Welwyn, as the headquarters, peaked in the 1960s when some 4000 people worked on the site which by then covered 65 acres. At the time, Welwyn had the Chairman of Plastics Division and the Board of Directors along with 10 Departments running the business and a further 20 Departments or so providing support services as well as Medical, Restaurant and Sports facilities. The Technical Services laboratories were among the largest laboratories devoted to work of this kind on plastics in the world covering some 10,000 square metres. The research laboratories were even more extensive and included plants for research into plastics production processes.
A shrinking division
In the 1970s, the Division began to shrink, and in the early 80s most of the facilities then at Welwyn were transferred to the factories in the north of England and the site was scheduled for redevelopment. By 1991, two new buildings had been completed ready for the occupation by ICI Pensions, ICI Films and various Service Departments who all intended to remain at Welwyn. Following these moves, the rest of the original ICI buildings were demolished with the exception of the Recreation Club (now Shire Park Club). This latter building had originally been the rehearsal room for Sir Henry Wood but was initially acquired as a Finished Products Store.

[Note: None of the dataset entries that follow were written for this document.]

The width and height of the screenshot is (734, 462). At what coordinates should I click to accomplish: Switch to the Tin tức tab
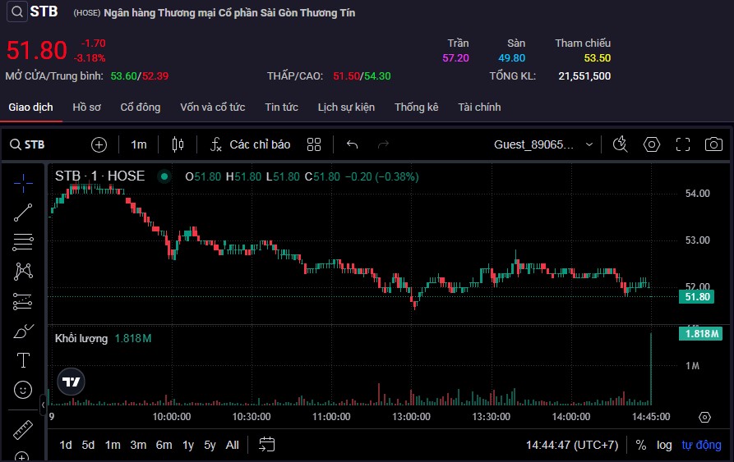pyautogui.click(x=281, y=107)
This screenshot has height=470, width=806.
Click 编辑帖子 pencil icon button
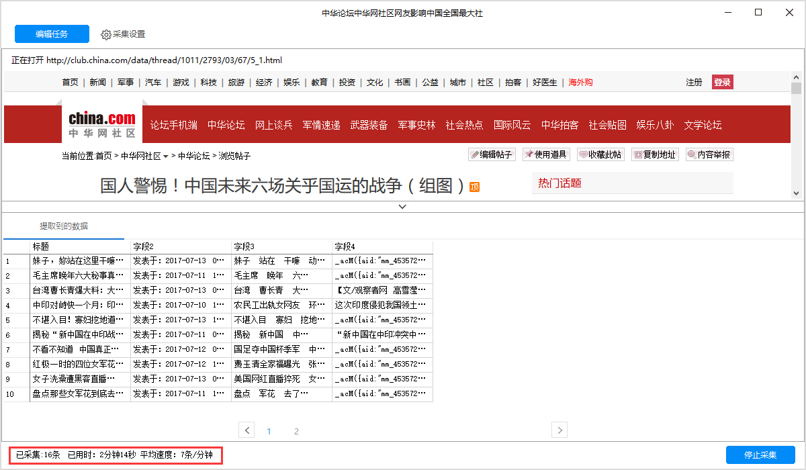491,154
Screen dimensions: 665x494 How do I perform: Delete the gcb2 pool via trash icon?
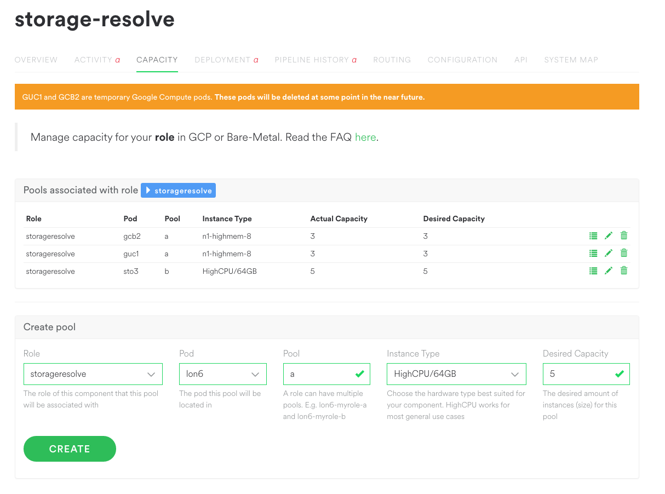[624, 235]
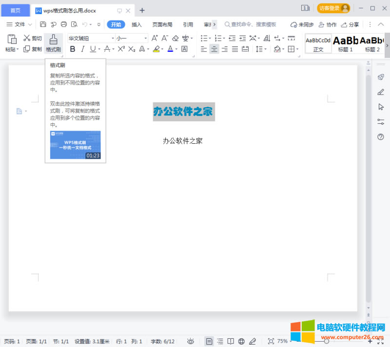This screenshot has width=390, height=347.
Task: Click the help question mark in sidebar
Action: [x=381, y=137]
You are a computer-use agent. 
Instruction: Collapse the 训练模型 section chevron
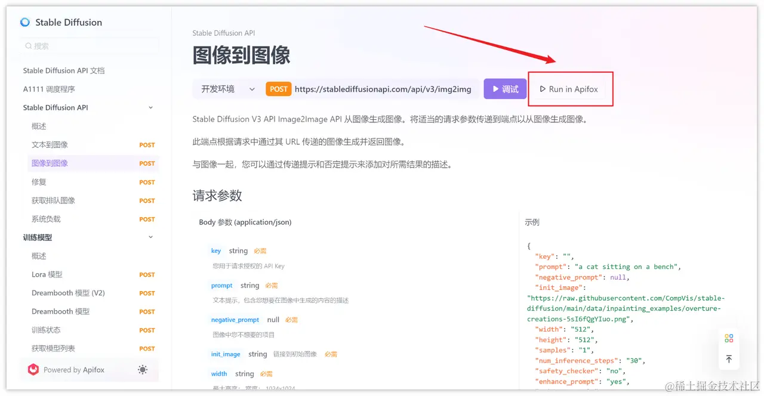(150, 237)
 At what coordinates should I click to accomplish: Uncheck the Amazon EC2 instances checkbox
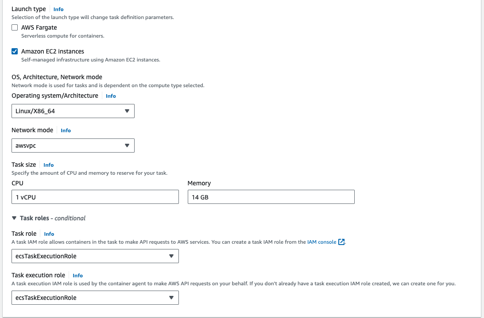[14, 51]
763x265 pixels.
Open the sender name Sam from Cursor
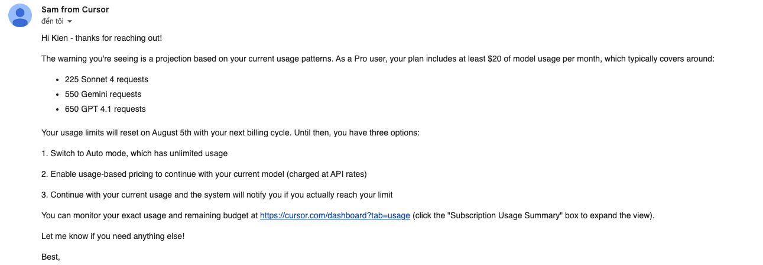tap(75, 10)
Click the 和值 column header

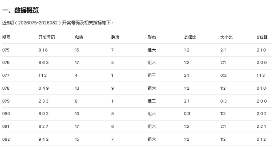pos(79,37)
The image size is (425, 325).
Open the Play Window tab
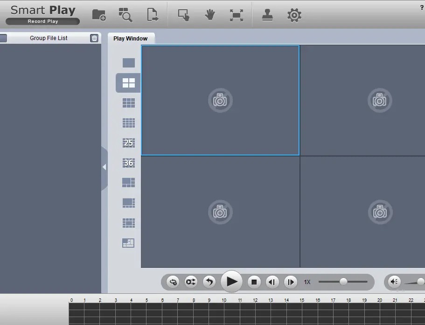[x=130, y=39]
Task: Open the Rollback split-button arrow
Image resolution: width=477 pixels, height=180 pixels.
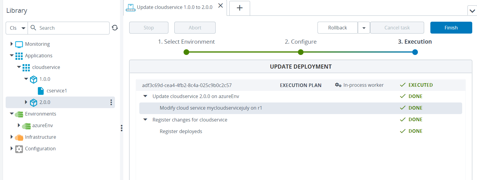Action: click(364, 28)
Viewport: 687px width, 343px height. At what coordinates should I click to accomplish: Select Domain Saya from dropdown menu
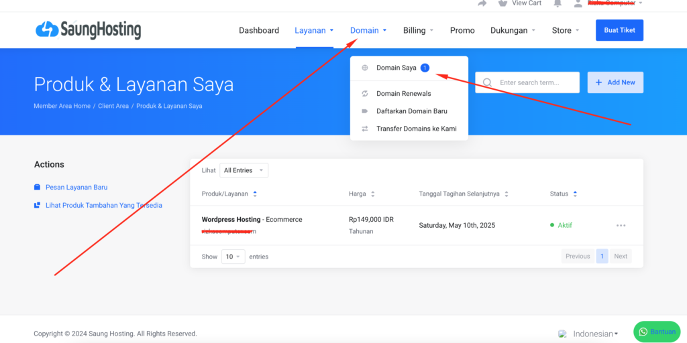pos(396,68)
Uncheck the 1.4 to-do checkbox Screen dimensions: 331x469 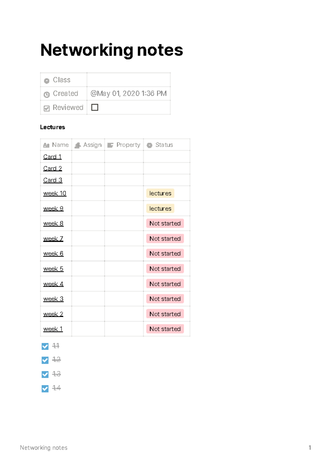click(x=45, y=389)
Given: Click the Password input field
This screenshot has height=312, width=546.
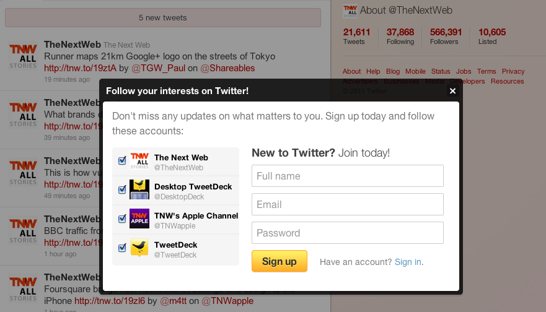Looking at the screenshot, I should (x=347, y=233).
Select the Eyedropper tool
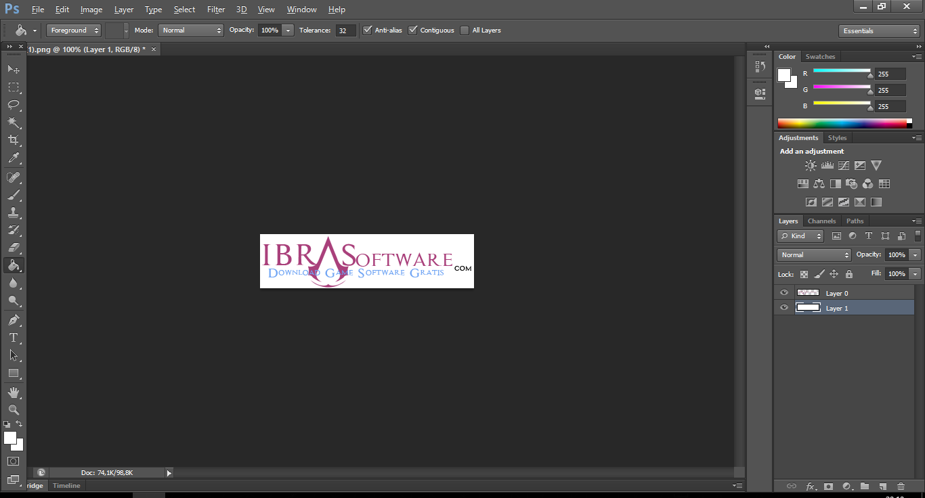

By 1998 ICI had left the site completely. The Pensions Department had moved to an office in the town centre; ICI Films was sold partly to a Belgium company and partly to Du Pont; the two new buildings becoming the property of Tesco and the land known as Shire Park.
After 50 years occupation, the only bits of evidence of the Company ever having been there are the old recreation club and their perimeter fence which is typical ICI.
The loss of the Welwyn Garden City site
The collapse of the Welwyn Garden City site was pure economics.
Originally, plastics had been derived from coal and the economics were fairly stable. In the early days of the industry when plastics were becoming popular and were expanding into all sorts of applications, three technical departments could be justified to advance ICI’s business. These were:
Research – inventing new products and improving existing ones
Development – getting new materials produced and marketed
Technical Services – providing customers with technical literature, advice and assistance.
In those early days there was sufficient profit from the sales to finance all three departments. Later when oil had become the preferred source, the industry began to find itself somewhat at the mercy of the oil producers who, until North Sea Oil was available, had no hesitation in raising prices whenever it suited them.
When the world production of plastics increased and their prices fell, the level of expenditure to support sales could no longer be sustained and the point came when the Welwyn Site itself was too great an overhead.
Plastics abandoned by ICI
The economic factors which eventually pushed ICI out of plastics altogether were:
The availability of low cost feedstock to the oil producers who by then were engaged in plastics production themselves.
Foreign countries refusing to cut back manufacture when there was world over-production and subsidising their loss making state run industries to keep workers employed.
Under these conditions ICI decided that there was no long term future for them in plastics.
With acknowledgement to Eric Balley, an ex ICI Plastics employee, who provided the material for this article.
Eric joined ICI Plastics as a teenager in the 1930s and retired in the 1970s not long before ICI Plastics left the site. Since his retirement, Eric has been closely involved with researching the wider local history of Welwyn Garden City as well as ICI.